The scenario that investors had dreamed of all year was confirmed. Jerome Powell, president of the Federal Reserve (Fed), announced on Wednesday that the central bank could begin to moderate rate hikes in December. A new dynamic among investors began to take shape.
It was not only the jump in the stock markets observed after his speech (which took the Dow Jones index to a maximum not seen since April), the dollar lost ground strongly against its main peers and did so the next day until reach a minimum that has not been touched since the beginning of August.
“What we are seeing is a strong movement in the dollar because the market is discounting what other Fed officials had already mentioned and which Powell came to confirm: interest rates could rise at a slower pace,” said Jorge Adrián Calderón, trader of derivatives of Masari Casa de Bolsa.
The new levels, tested
On Thursday, the markets showed mixed behavior, trying to validate the new levels they reached after Powell’s words and given the new monetary policy scenario. This occurs despite the fact that the official warned that the terminal rate of the cycle could be higher than expected.
The fact that inflation slowed in the United States in October contributed greatly to sustaining these hints of optimism. With data of 6% year-on-year compared to 6.3% in September and the monthly rate at 0.3%, the chances are greater that the Fed will decide to raise the rate by 50 basis points in December.
“The decrease in inflation shocks supports the thesis of an increase of 50 basic. This is the most likely option for now,” added Calderón, who also considered that investors will be cautious before the December announcement, which would be preceded by a period of volatility.
Peso would seek new lows
The new scenario for interest rates opens the possibility of the period of strength of the Mexican currency extending for a longer time. The currency has shown resilience thanks to the fact that Banco de México knew how to anticipate the rise in interest rates of its counterpart in the United States.
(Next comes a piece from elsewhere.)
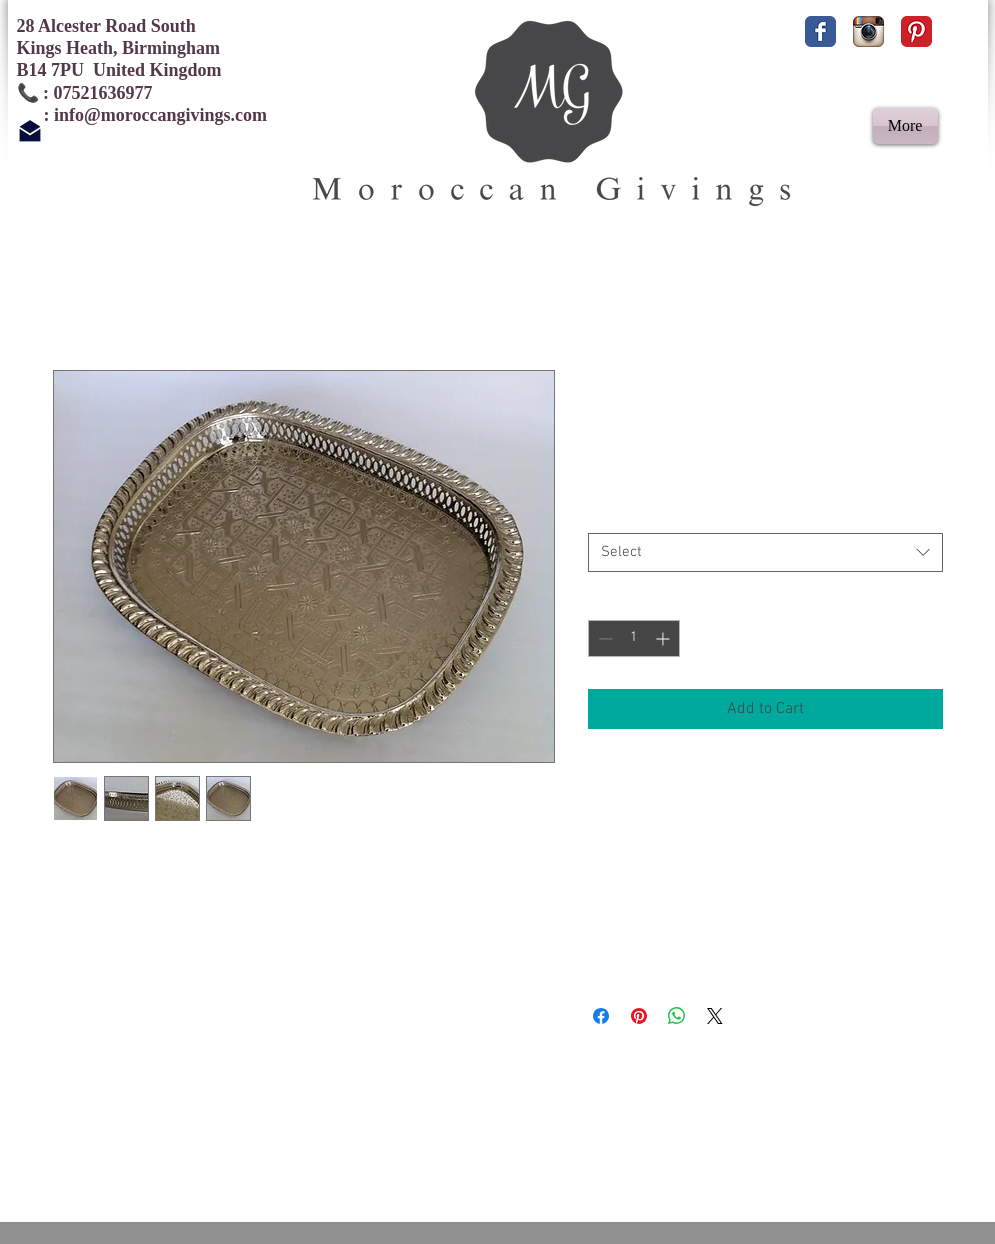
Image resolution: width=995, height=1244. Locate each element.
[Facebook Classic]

Although the president of the Fed highlighted a decrease in inflationary pressures on Wednesday in his speech, in Mexico the central bank adjusted its forecasts for the end of 2022 and for 2023 upwards, due to “deeper and more lasting” effects of the covid-19 pandemic and the war in Ukraine.
The monetary authority anticipated that there will be new adjustments to the key interest rate in accordance with the “prevailing circumstances.” If the magnitude of 75 basis points in its rate increases is maintained and the Fed’s forecast comes true, the differential could boost the local currency.
“Although inflation has also eased in Mexico, Banxico it is not yet clear whether it should moderate the restrictive stance. If the interest rate differential grows, the low volatility that the peso has shown this year could temporarily open its way to levels below 19 units”, added Jorge Calderón.
The hypothesis, albeit moderately, is reflected in the result of the central bank’s survey of sector experts, who lowered their expectation of expected levels for the exchange rate for the closings of 2022 and 2023, to averages of 20 and 20.71 compared to 20.46 and 21.02 units in October.